=== DATA SUPPLIED ===
***

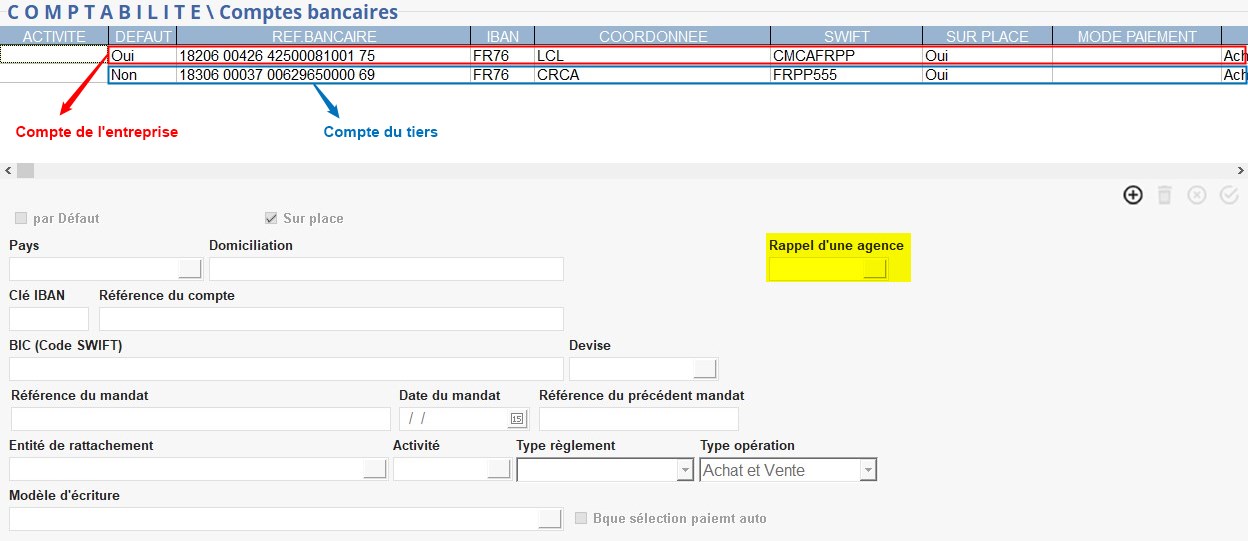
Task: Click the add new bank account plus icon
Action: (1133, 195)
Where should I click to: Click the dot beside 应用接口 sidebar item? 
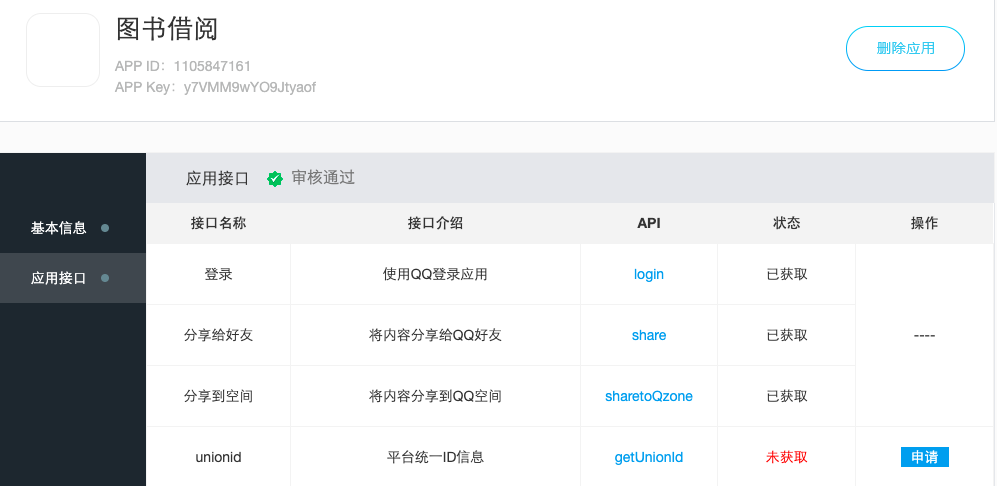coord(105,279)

***

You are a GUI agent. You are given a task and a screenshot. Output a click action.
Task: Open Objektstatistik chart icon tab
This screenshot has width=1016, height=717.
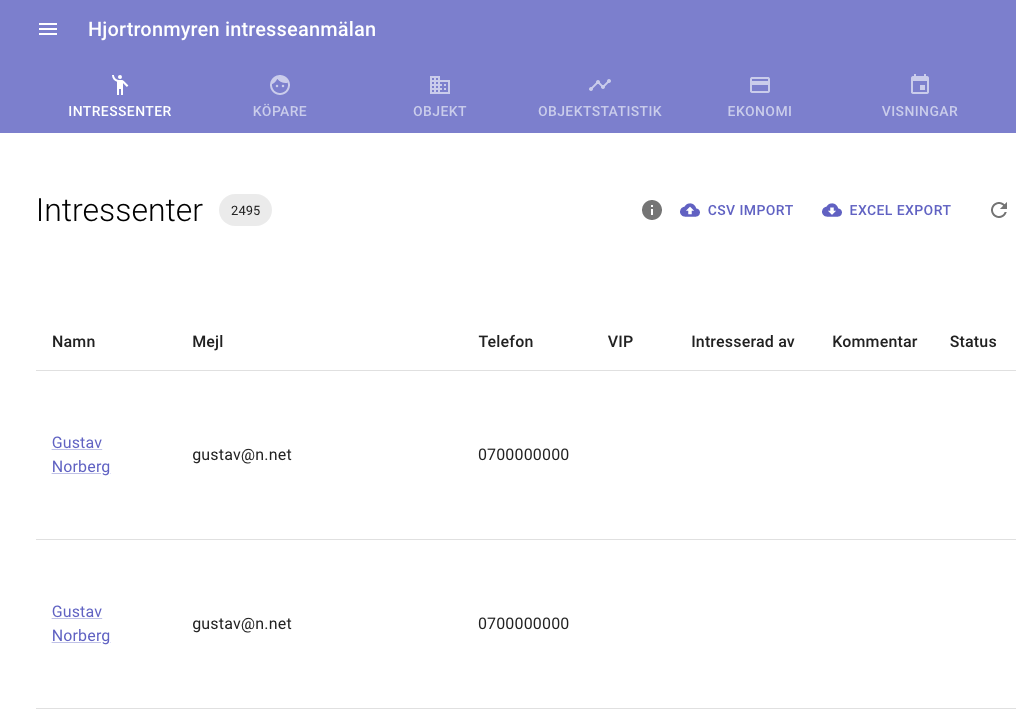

***

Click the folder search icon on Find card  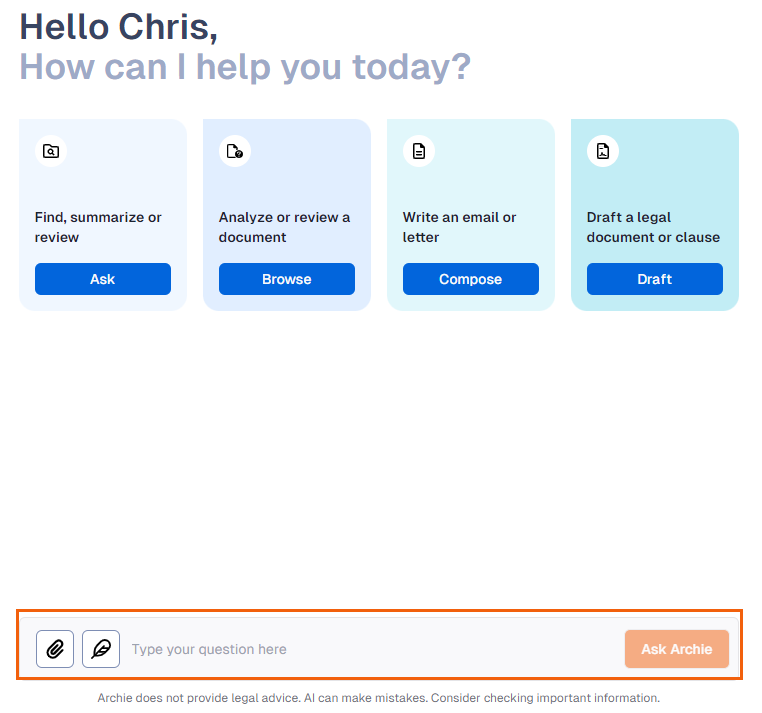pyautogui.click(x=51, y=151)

***

=== TASK ===
Convert the entries from the line that contains "Where should I" through the line that contains "coord(105,279)", both included, into a JSON list of strings with one string for each line and no blank lines. Omit the pictures.

=== THE SOLUTION ===
[
  "Where should I click to: Click the dot beside 应用接口 sidebar item? ",
  "coord(105,279)"
]